Мертвому догмату с этим делать нечего, а догмат живой только с таких „соблазнов“ и начинается.
Нет той человеческой немощи — сомнения, искушения, отвержения, проклятья, нет того соблазна человеческого, где бы рядом с нами не был человек Иисус; где бы мы не узнавали в Нем себя. Слишком человеческого нельзя сказать о Нем ничего, ибо Он, —
подобно нам искушен во всем, кроме греха. (Евр. 4, 15.)
В каждой капле воды — та же вода, что в океане; в каждой искре огня — тот же огонь, что в солнце; в каждом человеке — тот же Сын человеческий, что во Христе.
Я есмь Ты, —
сказано с чудным опытным знанием в одной гностической молитве-заклятии для благополучного прохождения души по мытарствам ада.[611]
Только через наше человеческое сердце можем мы заглянуть в сердце человека Иисуса; только через наше смертное борение можем мы заглянуть в Гефсиманию; тяжесть креста Его можем измерить, только взяв крест на себя.

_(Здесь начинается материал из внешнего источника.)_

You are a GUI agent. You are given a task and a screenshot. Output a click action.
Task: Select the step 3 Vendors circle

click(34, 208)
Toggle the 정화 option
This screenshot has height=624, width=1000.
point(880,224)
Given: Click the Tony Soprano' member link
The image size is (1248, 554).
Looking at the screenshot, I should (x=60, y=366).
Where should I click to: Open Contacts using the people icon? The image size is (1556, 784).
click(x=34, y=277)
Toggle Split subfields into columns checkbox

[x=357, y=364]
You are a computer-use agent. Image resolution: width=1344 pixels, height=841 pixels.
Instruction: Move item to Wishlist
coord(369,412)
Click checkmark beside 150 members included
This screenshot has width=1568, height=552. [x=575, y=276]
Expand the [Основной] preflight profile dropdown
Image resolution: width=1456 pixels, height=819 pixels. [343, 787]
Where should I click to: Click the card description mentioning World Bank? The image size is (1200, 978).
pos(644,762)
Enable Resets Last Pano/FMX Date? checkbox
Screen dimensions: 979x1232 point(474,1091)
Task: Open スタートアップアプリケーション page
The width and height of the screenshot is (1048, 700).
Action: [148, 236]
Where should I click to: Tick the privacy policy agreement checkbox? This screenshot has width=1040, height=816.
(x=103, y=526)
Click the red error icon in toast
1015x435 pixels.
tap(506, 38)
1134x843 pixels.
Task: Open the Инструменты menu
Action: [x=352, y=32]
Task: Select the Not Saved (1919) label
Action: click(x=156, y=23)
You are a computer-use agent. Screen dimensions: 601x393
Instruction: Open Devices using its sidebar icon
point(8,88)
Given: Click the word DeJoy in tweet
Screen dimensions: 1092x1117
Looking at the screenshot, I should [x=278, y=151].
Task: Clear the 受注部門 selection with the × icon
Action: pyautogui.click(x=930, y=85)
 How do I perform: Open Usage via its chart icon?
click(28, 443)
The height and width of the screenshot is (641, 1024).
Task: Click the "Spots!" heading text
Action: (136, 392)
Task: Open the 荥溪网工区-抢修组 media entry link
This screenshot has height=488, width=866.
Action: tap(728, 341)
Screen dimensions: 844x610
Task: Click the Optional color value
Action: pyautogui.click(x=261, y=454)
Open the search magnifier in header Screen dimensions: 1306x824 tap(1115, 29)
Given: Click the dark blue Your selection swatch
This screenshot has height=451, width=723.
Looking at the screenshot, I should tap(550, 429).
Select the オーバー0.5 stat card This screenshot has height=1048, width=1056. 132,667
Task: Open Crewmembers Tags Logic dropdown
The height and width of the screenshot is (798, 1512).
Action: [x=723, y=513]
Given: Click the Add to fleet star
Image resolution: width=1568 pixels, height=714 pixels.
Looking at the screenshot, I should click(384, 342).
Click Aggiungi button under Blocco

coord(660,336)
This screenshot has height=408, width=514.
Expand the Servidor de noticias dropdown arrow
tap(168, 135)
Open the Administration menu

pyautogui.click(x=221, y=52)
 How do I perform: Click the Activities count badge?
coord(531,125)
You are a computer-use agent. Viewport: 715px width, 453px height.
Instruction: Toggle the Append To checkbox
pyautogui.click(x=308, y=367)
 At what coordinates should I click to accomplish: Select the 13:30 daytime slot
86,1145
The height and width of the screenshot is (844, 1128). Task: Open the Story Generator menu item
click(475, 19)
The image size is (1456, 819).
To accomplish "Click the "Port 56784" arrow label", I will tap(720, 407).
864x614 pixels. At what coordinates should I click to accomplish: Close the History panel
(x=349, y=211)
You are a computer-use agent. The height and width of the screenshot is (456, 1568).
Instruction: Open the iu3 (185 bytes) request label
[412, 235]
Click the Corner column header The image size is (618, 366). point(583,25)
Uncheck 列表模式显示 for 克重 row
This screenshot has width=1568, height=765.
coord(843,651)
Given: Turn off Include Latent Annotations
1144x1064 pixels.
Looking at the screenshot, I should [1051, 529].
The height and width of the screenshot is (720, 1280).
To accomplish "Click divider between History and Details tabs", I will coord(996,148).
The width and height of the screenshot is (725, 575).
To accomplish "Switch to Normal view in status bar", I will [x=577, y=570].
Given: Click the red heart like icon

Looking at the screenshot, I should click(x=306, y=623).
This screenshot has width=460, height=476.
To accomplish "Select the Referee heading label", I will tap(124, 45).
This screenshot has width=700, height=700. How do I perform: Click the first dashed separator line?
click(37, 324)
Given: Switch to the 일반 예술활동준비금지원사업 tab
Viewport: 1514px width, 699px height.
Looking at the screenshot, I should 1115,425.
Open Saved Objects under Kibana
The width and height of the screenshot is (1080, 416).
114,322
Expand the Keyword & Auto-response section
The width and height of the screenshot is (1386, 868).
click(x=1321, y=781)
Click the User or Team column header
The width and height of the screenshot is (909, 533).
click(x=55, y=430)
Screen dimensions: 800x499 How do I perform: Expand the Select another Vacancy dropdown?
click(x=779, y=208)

Кто же никогда ничего подобного не испытывал, тому нечего делать с Евангелием, и лучше всего согласиться с Цельзом, что „жалкою смертью кончил Иисус презренную жизнь“, или, что едва ли не хуже, — с Ренаном, что „жалкою смертью кончил Иисус великую жизнь“. И не спасет нас от этого согласия никакой догмат. ·
IV
Чем больше мы вдумываемся, вживаемся в жизнь человека Иисуса, тем больше узнаем, что в ней должна была наступить такая минута, когда Он вдруг понял, — медленно, должно быть, понимал, но понял вдруг, что „в мире Он был и мир через Него начал быть, и мир Его не узнал“; „пришел к своим, и свои Его не приняли“; и что эта минута пронзила душу Его, как некогда пронзит тело Его острие крестных гвоздей.
Знал от начала Сын Божий, что „пришел в мир для того, чтобы отдать душу Свою в выкуп за многих“ (Мт. 20, 28), — это очень легко сказать в догмате, но очень трудно понять в опыте.